__Stated exercise__:
Format the data below, from its start through the line containing "The height and width of the screenshot is (812, 971).", as a Markdown table with the columns "No." and "Line". Number each row and leave out blank lines.

(Item position data)
============================================================
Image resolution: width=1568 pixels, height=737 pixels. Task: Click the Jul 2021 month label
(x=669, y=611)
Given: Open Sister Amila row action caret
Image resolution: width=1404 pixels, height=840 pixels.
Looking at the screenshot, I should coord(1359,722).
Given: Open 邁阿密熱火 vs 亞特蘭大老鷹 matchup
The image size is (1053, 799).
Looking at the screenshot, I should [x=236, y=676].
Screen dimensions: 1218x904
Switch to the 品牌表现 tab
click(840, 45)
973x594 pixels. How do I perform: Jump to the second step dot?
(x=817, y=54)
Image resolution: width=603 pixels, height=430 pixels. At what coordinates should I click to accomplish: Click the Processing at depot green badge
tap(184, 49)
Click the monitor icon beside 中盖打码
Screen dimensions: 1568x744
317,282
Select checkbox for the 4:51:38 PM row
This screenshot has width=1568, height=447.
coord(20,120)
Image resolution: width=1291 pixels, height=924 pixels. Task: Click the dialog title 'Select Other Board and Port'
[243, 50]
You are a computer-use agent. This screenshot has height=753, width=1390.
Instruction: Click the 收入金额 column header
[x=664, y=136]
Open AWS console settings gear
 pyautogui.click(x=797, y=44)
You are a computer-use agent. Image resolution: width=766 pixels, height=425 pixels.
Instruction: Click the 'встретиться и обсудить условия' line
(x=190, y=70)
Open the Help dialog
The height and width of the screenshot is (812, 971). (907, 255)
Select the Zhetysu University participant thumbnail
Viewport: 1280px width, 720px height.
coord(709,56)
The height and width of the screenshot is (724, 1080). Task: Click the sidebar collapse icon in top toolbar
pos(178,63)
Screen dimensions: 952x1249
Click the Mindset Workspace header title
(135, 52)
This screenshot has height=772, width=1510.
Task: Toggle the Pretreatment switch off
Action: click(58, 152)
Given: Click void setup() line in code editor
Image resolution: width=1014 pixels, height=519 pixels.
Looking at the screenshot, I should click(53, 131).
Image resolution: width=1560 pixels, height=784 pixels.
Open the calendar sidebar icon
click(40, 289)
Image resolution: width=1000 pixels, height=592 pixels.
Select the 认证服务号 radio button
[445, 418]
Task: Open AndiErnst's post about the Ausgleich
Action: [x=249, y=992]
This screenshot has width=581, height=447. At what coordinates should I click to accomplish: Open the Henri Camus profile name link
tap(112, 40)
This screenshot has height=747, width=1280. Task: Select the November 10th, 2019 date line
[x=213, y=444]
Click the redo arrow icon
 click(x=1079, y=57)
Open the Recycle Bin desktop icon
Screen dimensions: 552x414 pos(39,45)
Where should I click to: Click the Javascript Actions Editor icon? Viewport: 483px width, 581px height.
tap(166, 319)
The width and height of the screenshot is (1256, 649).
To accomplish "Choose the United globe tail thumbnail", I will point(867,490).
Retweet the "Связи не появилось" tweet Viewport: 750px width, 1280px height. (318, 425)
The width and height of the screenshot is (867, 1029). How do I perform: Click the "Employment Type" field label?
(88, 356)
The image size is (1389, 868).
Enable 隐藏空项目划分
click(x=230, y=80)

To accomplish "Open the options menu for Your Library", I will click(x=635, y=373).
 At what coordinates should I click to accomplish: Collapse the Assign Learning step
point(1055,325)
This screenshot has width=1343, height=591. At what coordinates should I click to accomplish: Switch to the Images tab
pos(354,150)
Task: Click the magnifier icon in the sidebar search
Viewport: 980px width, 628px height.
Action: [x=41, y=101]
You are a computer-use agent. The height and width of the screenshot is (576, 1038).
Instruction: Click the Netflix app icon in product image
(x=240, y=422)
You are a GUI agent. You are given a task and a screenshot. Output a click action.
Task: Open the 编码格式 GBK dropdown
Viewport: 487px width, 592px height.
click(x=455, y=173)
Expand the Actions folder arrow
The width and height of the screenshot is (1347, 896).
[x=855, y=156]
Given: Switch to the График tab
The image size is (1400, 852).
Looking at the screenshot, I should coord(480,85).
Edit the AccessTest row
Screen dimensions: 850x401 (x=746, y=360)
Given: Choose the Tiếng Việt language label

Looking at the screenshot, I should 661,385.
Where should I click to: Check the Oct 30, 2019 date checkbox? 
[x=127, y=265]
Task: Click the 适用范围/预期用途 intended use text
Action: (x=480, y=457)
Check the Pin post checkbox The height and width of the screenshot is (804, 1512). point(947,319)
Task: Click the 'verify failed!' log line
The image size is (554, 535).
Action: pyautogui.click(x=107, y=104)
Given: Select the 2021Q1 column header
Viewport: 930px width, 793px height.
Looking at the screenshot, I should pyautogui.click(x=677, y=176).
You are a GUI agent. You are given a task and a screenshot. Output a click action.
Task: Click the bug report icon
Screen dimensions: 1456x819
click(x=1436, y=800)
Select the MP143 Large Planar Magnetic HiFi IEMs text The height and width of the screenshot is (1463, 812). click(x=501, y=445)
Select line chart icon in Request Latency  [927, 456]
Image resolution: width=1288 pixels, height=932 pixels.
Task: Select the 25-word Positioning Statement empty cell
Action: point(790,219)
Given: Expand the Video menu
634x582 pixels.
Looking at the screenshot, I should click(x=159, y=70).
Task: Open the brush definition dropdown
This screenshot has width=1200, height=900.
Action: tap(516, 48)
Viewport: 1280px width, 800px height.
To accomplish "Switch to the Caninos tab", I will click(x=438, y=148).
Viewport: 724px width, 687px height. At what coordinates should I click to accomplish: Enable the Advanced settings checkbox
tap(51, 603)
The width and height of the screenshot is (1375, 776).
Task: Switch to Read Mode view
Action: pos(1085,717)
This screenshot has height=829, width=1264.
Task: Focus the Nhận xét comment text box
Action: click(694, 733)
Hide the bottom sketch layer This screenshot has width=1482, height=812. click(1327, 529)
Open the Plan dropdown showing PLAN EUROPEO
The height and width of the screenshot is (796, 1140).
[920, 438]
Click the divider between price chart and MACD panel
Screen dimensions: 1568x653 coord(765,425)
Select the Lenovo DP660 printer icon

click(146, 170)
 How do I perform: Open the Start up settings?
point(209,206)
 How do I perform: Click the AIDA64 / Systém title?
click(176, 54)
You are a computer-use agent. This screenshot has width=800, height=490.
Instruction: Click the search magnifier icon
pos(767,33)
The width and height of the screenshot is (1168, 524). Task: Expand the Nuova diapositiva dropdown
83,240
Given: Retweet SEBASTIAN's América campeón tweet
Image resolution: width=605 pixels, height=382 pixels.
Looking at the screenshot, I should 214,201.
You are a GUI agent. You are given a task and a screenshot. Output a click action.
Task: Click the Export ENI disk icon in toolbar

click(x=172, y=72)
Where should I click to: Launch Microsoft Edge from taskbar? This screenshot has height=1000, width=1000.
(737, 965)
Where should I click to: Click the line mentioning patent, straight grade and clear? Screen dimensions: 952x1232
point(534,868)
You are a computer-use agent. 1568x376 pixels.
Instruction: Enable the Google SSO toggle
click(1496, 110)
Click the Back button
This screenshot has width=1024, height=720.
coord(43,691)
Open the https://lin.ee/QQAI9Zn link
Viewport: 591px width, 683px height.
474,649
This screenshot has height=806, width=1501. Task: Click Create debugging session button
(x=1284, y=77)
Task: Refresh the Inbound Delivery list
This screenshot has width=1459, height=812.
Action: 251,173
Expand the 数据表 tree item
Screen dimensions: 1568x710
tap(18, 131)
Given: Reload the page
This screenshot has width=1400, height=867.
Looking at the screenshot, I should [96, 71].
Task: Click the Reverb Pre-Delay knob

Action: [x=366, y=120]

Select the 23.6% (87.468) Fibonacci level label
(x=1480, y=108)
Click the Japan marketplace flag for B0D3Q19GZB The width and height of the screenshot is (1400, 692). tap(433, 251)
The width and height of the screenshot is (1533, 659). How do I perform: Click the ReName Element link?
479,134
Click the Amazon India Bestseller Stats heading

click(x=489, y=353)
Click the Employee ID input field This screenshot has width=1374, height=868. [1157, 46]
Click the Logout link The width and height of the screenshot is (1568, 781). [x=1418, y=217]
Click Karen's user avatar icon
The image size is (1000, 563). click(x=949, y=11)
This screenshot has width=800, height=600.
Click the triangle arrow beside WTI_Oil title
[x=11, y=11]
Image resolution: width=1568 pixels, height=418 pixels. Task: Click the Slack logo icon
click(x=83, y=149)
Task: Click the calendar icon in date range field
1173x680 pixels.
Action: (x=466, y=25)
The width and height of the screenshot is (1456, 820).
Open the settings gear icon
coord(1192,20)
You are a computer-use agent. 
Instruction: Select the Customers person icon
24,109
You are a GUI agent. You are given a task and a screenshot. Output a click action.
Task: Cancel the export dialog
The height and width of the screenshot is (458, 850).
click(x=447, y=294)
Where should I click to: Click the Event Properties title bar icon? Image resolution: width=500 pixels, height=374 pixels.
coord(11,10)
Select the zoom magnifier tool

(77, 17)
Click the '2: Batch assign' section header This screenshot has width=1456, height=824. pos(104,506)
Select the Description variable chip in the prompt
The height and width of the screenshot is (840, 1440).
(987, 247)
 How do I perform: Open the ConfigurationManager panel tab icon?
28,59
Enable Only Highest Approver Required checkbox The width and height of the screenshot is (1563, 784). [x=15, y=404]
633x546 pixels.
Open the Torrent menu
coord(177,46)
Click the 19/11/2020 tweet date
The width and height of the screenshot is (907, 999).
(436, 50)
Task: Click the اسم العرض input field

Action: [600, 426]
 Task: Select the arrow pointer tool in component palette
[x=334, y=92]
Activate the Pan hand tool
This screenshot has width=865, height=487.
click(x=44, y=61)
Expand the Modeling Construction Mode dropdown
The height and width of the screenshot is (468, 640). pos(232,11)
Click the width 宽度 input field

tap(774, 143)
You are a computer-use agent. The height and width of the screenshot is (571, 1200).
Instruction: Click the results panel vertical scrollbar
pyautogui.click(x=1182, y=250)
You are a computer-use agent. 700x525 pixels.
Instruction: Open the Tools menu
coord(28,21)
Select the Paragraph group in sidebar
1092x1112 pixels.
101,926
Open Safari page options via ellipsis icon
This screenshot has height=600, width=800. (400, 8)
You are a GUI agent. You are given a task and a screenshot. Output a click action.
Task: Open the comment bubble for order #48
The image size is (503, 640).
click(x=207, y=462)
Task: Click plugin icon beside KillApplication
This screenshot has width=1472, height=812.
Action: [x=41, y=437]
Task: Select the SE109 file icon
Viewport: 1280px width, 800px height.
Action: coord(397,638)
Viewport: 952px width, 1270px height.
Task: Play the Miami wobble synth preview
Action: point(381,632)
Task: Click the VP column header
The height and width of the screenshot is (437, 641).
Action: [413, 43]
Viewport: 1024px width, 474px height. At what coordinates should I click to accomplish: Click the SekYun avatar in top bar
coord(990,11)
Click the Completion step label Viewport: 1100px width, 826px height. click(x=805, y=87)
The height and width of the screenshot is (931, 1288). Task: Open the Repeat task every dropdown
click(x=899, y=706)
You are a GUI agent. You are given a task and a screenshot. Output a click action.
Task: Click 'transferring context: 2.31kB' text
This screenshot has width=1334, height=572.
============================================================
__Finished exercise__:
| No. | Line |
|---|---|
| 1 | Image resolution: width=1568 pixels, height=737 pixels. Task: Click the Jul 2021 month label |
| 2 | (x=669, y=611) |
| 3 | Given: Open Sister Amila row action caret |
| 4 | Image resolution: width=1404 pixels, height=840 pixels. |
| 5 | Looking at the screenshot, I should coord(1359,722). |
| 6 | Given: Open 邁阿密熱火 vs 亞特蘭大老鷹 matchup |
| 7 | The image size is (1053, 799). |
| 8 | Looking at the screenshot, I should [x=236, y=676]. |
| 9 | Screen dimensions: 1218x904 |
| 10 | Switch to the 品牌表现 tab |
| 11 | click(840, 45) |
| 12 | 973x594 pixels. How do I perform: Jump to the second step dot? |
| 13 | (x=817, y=54) |
| 14 | Image resolution: width=603 pixels, height=430 pixels. At what coordinates should I click to accomplish: Click the Processing at depot green badge |
| 15 | tap(184, 49) |
| 16 | Click the monitor icon beside 中盖打码 |
| 17 | Screen dimensions: 1568x744 |
| 18 | 317,282 |
| 19 | Select checkbox for the 4:51:38 PM row |
| 20 | This screenshot has width=1568, height=447. |
| 21 | coord(20,120) |
| 22 | Image resolution: width=1291 pixels, height=924 pixels. Task: Click the dialog title 'Select Other Board and Port' |
| 23 | [243, 50] |
| 24 | You are a computer-use agent. This screenshot has height=753, width=1390. |
| 25 | Instruction: Click the 收入金额 column header |
| 26 | [x=664, y=136] |
| 27 | Open AWS console settings gear |
| 28 |  pyautogui.click(x=797, y=44) |
| 29 | You are a computer-use agent. Image resolution: width=766 pixels, height=425 pixels. |
| 30 | Instruction: Click the 'встретиться и обсудить условия' line |
| 31 | (x=190, y=70) |
| 32 | Open the Help dialog |
| 33 | The height and width of the screenshot is (812, 971). (907, 255) |